What role will the central solenoid magnet in the ITER tokamak perform? US ITER produced an animation that shows the magnet’s critical role for starting and sustaining the ITER plasma.
Two US ITER experts, Nicolai Martovetsky, Magnet Development Project Engineer, and David Rasmussen, Head of Fusion Systems Integration, served as science advisors on the three-minute animation.
“As the animation illustrates, the central solenoid initiates and maintains the required plasma current,” explains Rasmussen. “Initiating and maintaining a large plasma current is what makes a tokamak plasma stable, and thus able to reach the temperatures and densities needed for efficient fusion reactions.”

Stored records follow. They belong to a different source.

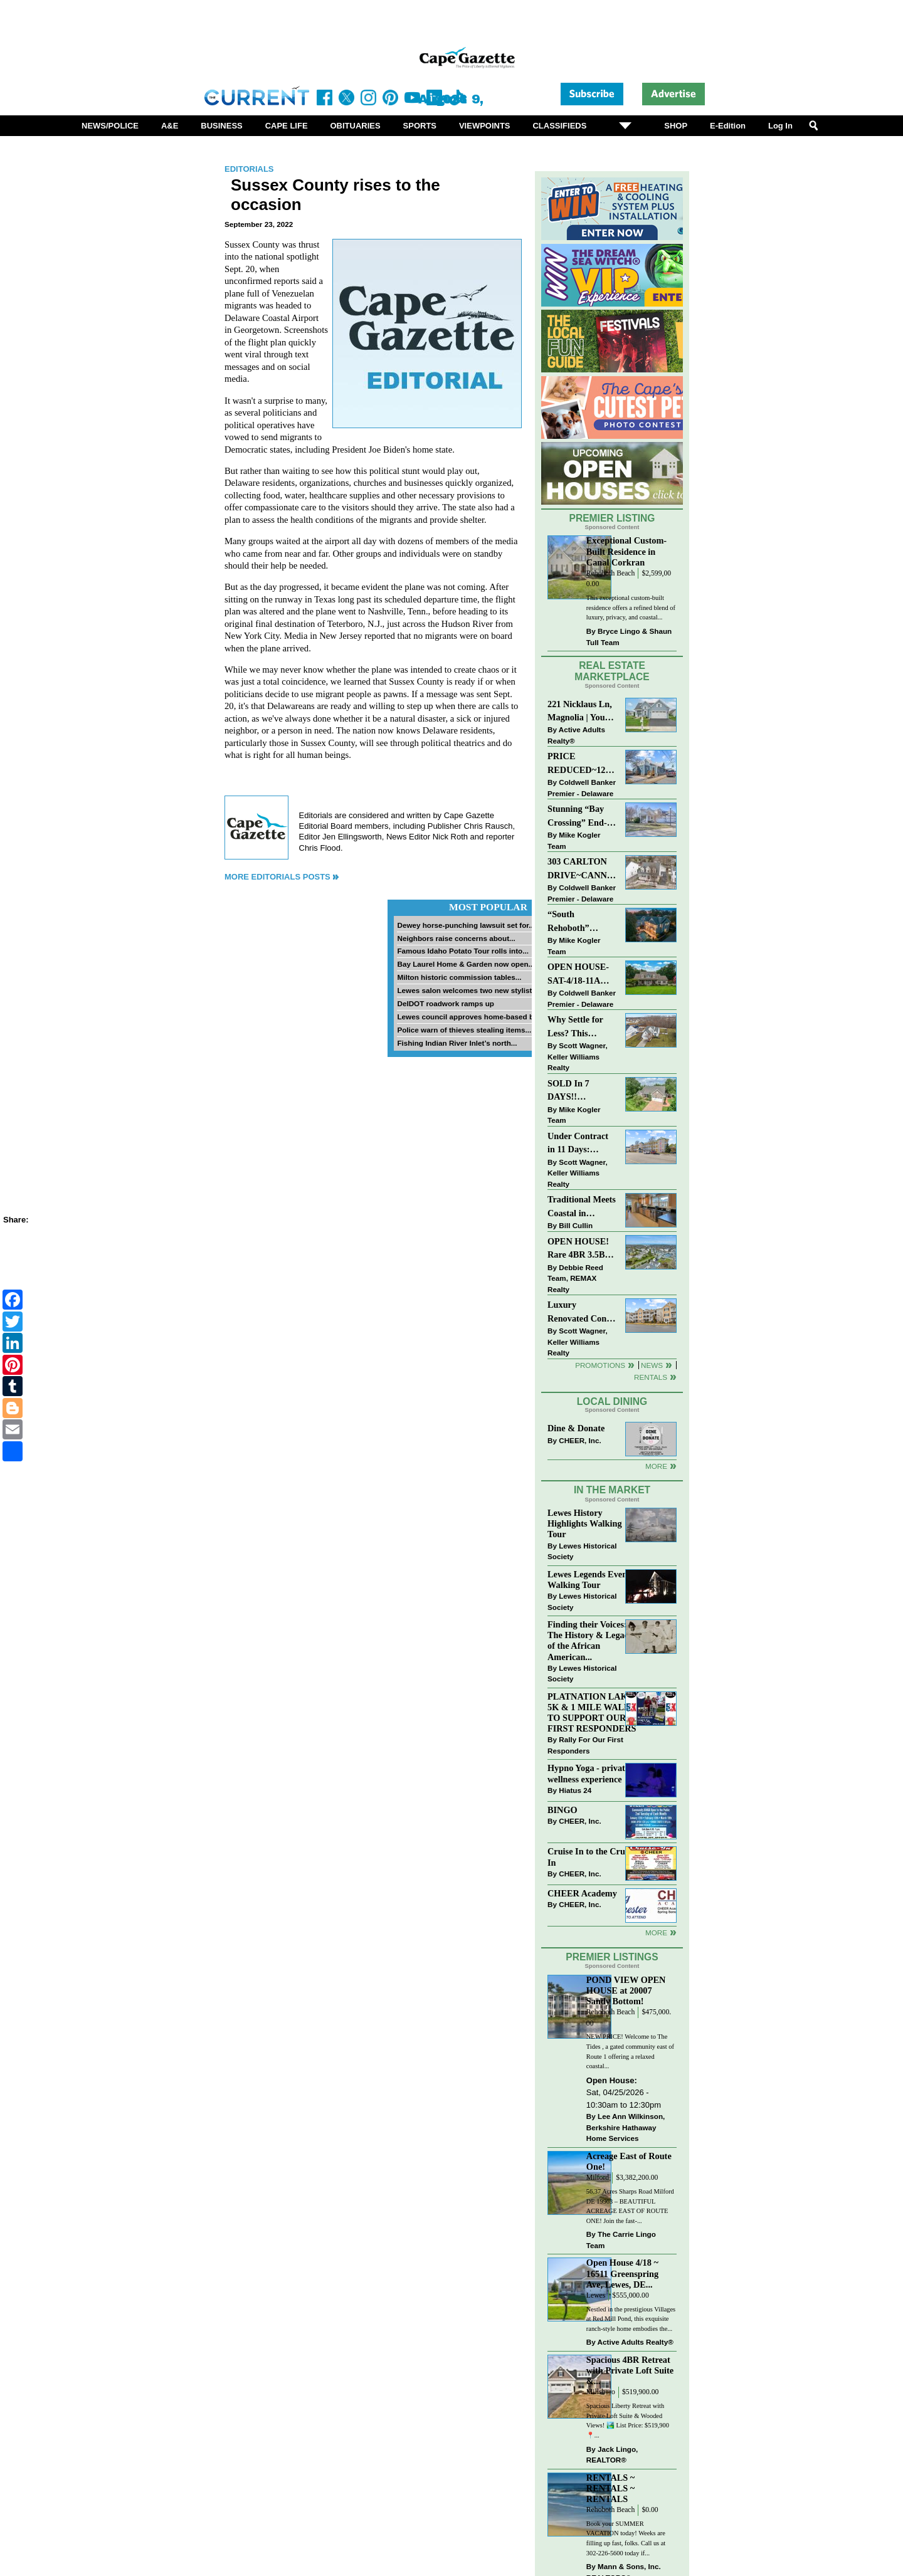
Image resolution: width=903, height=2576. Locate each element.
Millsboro (600, 2392)
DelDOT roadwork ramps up (445, 1003)
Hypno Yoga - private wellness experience (588, 1773)
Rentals (650, 1377)
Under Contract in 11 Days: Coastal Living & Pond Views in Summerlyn (580, 1144)
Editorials (249, 169)
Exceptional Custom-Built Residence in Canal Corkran (626, 551)
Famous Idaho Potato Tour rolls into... (463, 951)
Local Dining (612, 1401)
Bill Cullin (576, 1225)
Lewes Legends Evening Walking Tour (593, 1579)
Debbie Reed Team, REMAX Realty (575, 1278)
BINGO (562, 1810)
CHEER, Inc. (580, 1440)
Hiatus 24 (575, 1790)
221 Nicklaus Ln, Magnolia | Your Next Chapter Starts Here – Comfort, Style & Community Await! (580, 712)
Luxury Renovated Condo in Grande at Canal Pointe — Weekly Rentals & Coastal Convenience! (581, 1312)
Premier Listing (612, 518)
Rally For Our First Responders (585, 1745)
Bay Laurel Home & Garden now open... (465, 964)
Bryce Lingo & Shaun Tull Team (629, 636)
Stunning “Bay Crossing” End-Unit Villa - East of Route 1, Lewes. (578, 816)
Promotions (600, 1365)
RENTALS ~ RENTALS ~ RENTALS (610, 2488)
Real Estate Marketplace (612, 671)
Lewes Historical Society (581, 1551)
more (656, 1932)
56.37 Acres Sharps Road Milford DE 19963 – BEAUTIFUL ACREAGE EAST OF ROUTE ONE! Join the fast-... (630, 2206)
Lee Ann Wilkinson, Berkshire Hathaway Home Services (625, 2127)
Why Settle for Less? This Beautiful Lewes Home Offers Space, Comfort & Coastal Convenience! (582, 1027)
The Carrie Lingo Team (621, 2239)
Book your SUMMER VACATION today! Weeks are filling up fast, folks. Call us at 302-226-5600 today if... (625, 2538)
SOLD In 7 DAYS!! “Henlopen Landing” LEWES (568, 1091)
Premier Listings (612, 1957)
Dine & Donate (576, 1428)
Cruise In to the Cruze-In (591, 1856)
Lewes (596, 2295)
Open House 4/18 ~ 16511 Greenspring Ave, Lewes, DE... (622, 2273)
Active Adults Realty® (576, 735)
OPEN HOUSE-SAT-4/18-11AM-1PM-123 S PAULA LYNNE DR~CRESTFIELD (582, 974)
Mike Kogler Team (573, 840)
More (656, 1466)
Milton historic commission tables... (459, 977)
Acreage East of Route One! (629, 2161)
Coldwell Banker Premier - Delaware (581, 787)
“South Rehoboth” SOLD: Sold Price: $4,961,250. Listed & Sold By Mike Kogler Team (581, 922)
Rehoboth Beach (610, 573)
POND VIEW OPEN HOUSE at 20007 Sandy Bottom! (626, 1990)
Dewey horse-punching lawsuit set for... (466, 925)
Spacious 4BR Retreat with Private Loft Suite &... (629, 2370)
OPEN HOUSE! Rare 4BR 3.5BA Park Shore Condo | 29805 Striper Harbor (579, 1249)
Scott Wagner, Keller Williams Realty (577, 1056)
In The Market (612, 1490)
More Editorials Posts (277, 876)
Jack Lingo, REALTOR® (612, 2454)
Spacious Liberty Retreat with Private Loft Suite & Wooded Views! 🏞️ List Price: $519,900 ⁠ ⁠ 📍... (629, 2420)
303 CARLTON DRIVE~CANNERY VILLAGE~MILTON (582, 869)
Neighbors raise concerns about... (456, 938)
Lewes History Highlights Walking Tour (584, 1523)
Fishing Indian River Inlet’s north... (457, 1043)
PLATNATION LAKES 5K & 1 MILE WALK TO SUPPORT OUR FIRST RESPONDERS (592, 1712)
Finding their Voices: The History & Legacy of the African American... (590, 1640)
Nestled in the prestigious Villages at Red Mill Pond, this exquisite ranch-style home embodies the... (630, 2319)
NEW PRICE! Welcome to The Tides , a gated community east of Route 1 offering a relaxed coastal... (630, 2051)
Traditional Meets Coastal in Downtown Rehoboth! (581, 1207)
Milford (597, 2178)
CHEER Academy (582, 1893)
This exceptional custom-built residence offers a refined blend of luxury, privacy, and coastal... (630, 607)
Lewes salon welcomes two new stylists (466, 990)
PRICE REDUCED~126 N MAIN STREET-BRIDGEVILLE (579, 764)
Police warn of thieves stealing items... (464, 1030)
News (652, 1365)
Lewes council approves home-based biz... (471, 1016)
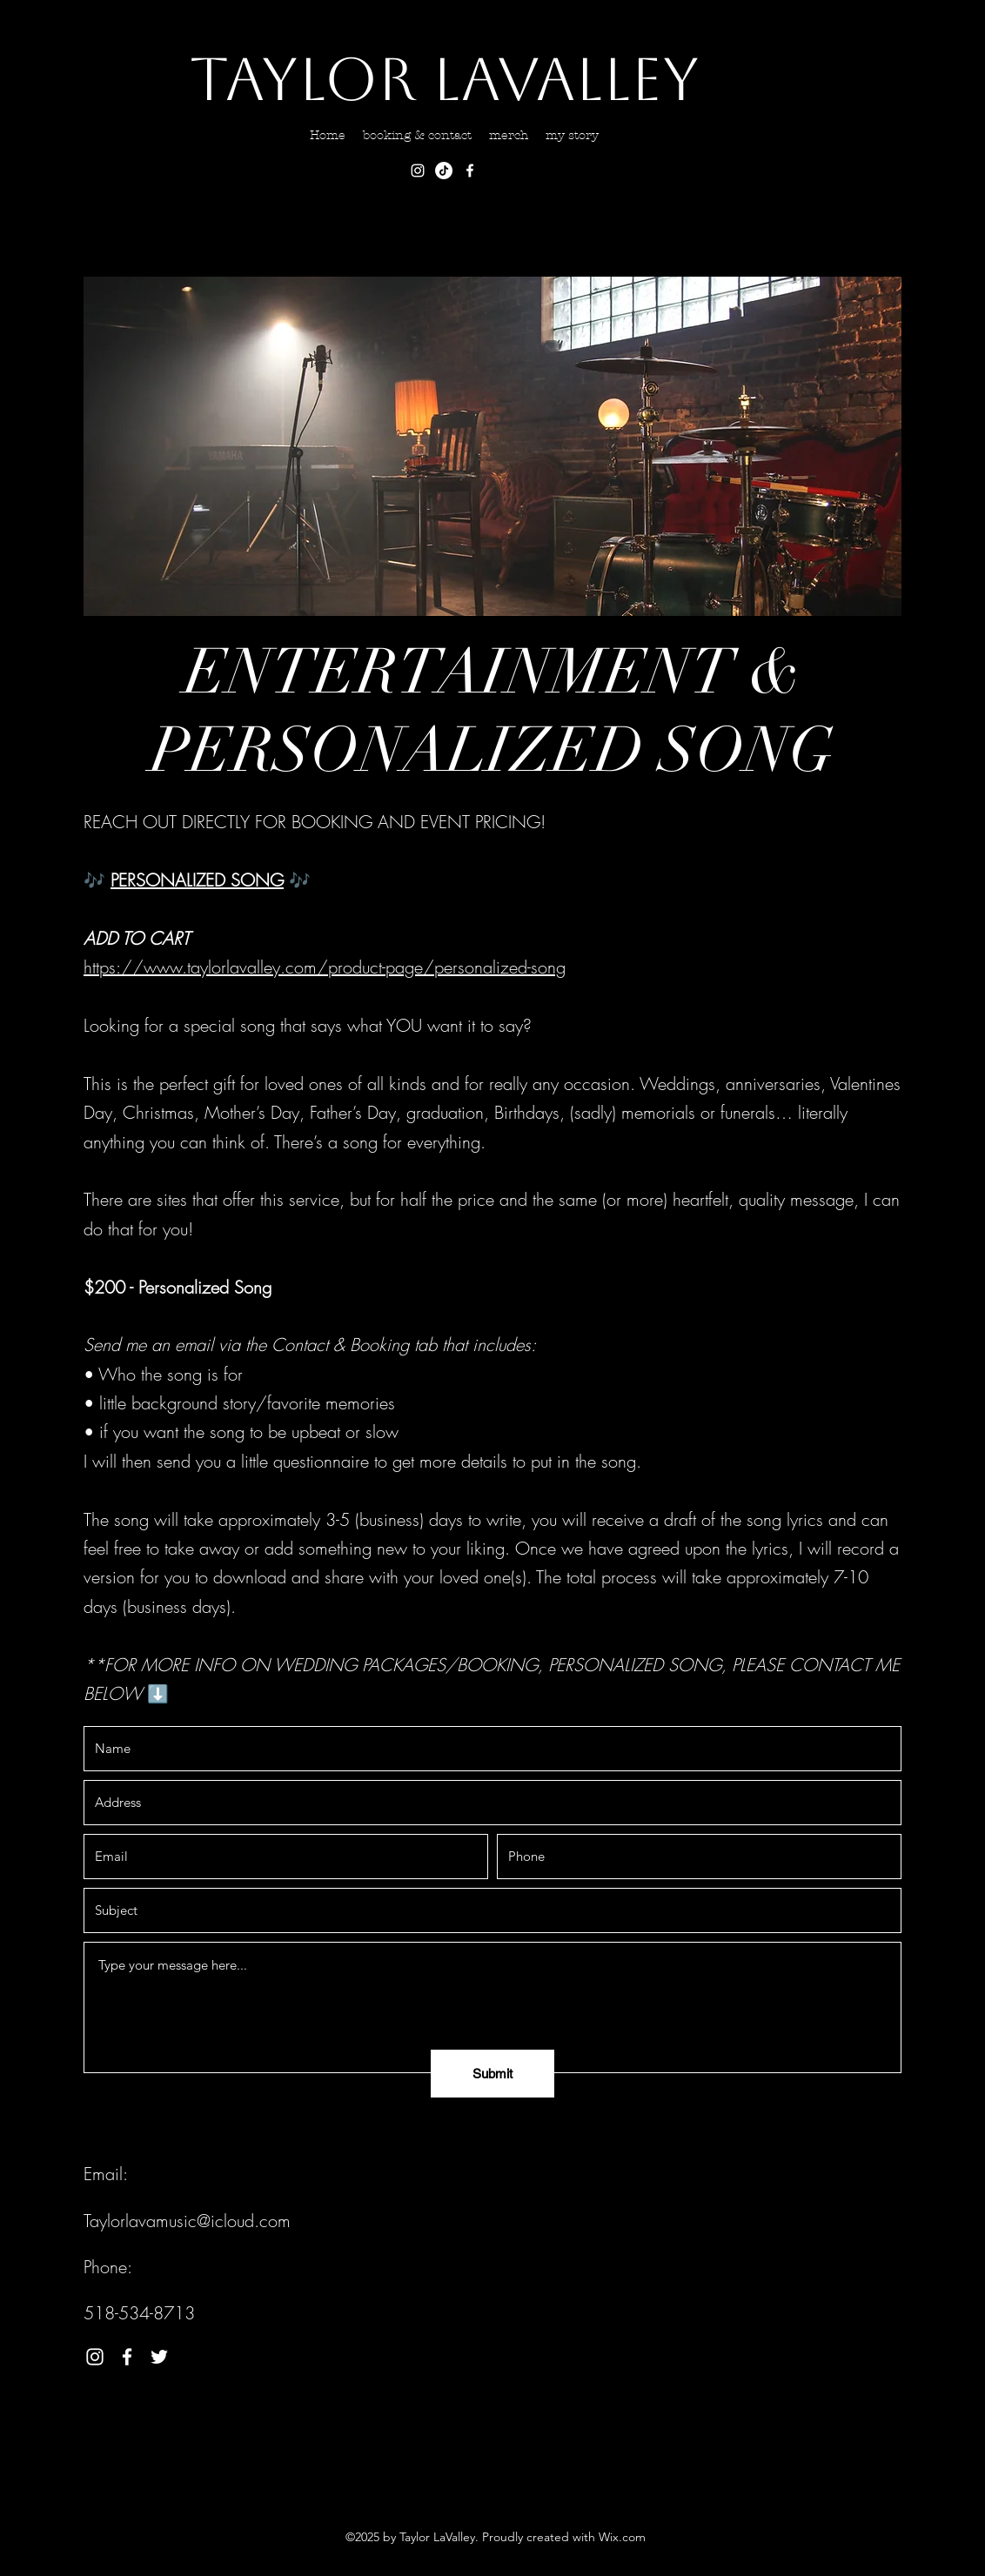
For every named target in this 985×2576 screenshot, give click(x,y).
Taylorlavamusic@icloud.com (187, 2220)
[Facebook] (470, 170)
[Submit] (492, 2074)
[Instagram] (417, 170)
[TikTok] (443, 170)
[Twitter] (159, 2356)
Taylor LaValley (445, 79)
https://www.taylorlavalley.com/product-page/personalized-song (325, 967)
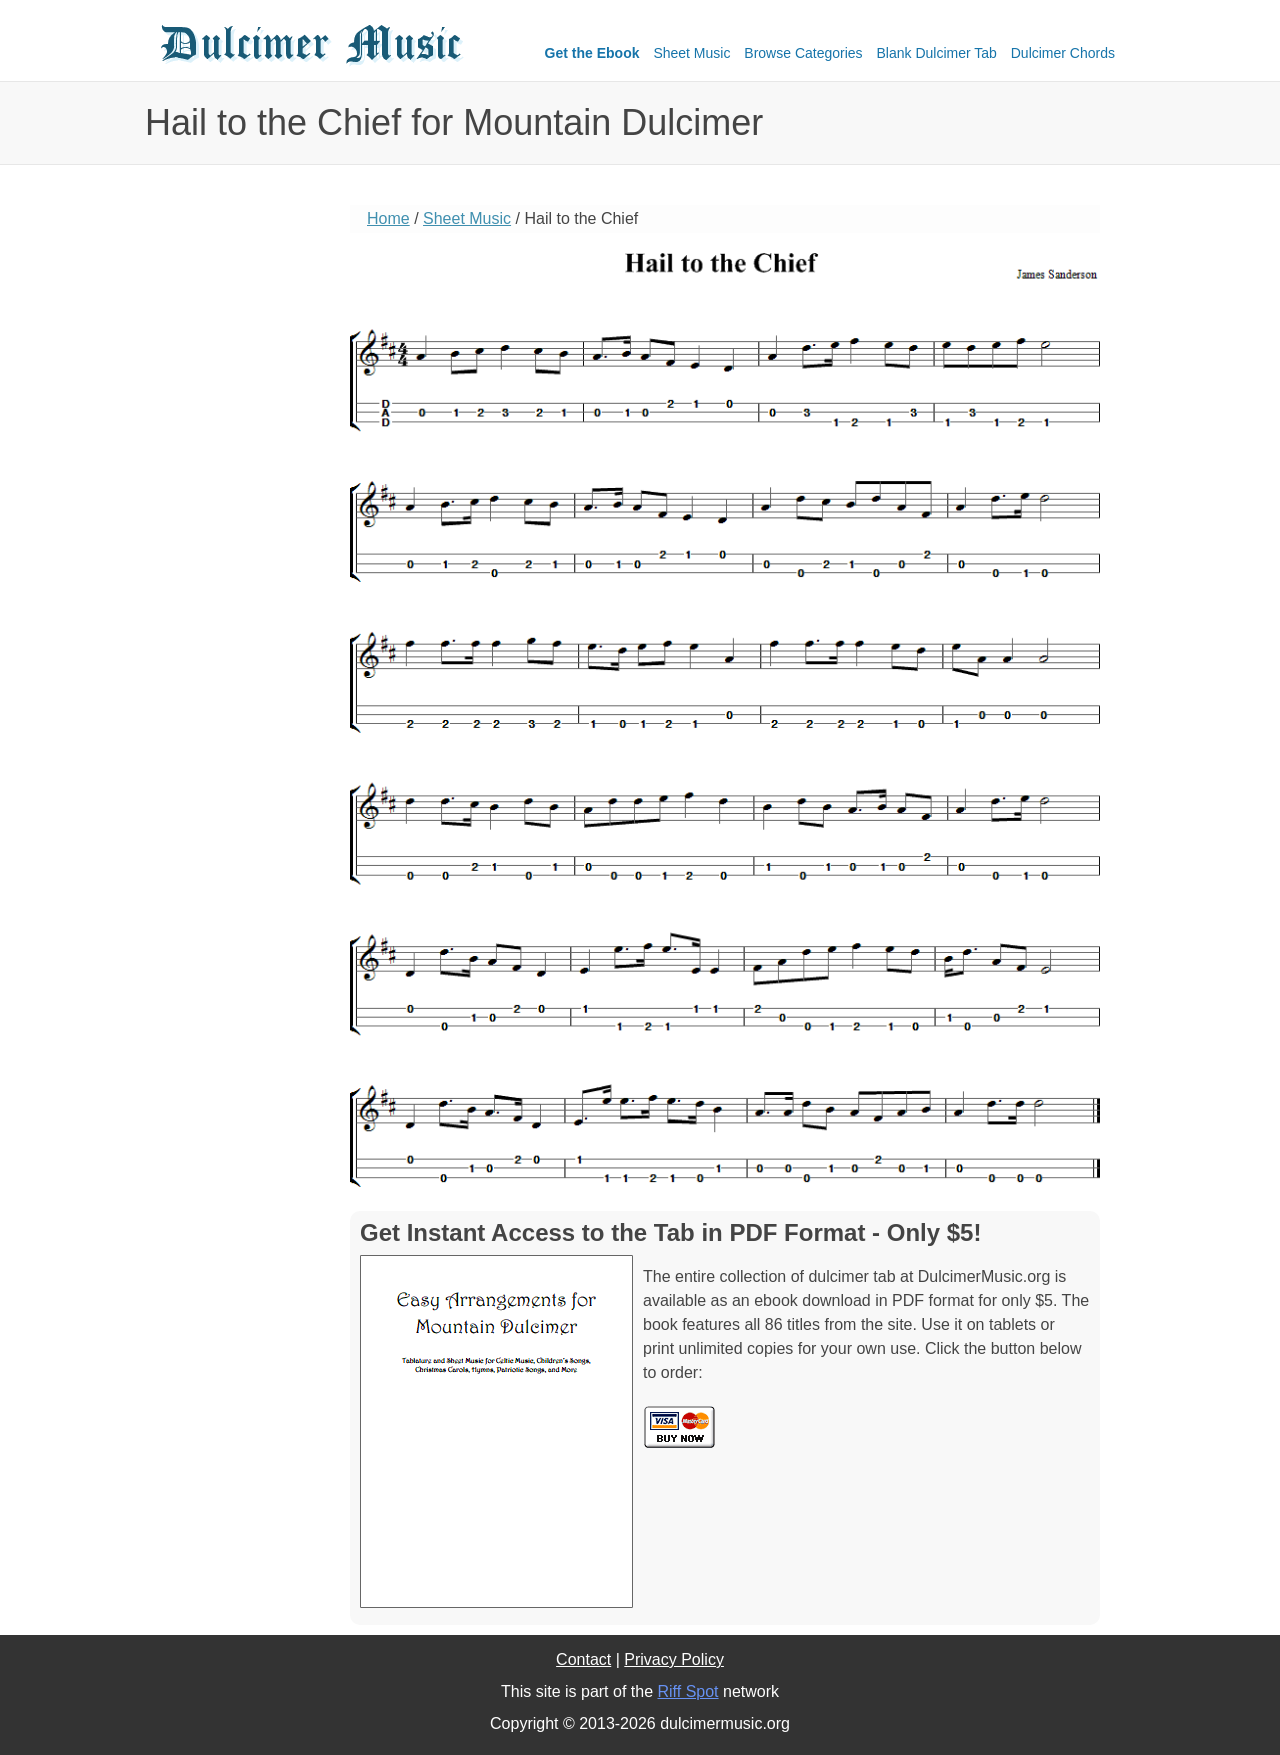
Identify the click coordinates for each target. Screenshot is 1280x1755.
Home (388, 218)
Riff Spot (687, 1691)
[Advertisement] (235, 515)
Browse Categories (803, 53)
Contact (583, 1659)
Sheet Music (691, 53)
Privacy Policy (674, 1659)
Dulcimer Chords (1063, 53)
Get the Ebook (592, 53)
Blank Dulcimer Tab (937, 53)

A first-of-its-kind pulsed superconducting magnet, the central solenoid, or “heart of ITER,” will sit at the center of the ITER tokamak as one of three main magnet systems. The solenoid is one of US ITER’s 12 hardware contributions to the international ITER experiment. Two of the magnet’s modules have already been delivered to the ITER site in France.
The animation reveals the invisible forces of electricity and magnetism at work within the tokamak, and how their interaction will enable fusion to occur on a scale designed to demonstrate the feasibility of fusion energy.
As a high-profile, global effort, ITER is a great opportunity to educate about the principles behind fusion energy, Rasmussen said.
“Because of its physical and international scale, and the progress towards fusion energy that it represents, ITER captures the public imagination,” Rasmussen says. “But the physics and technology behind it are not widely understood. This animation helps address that.”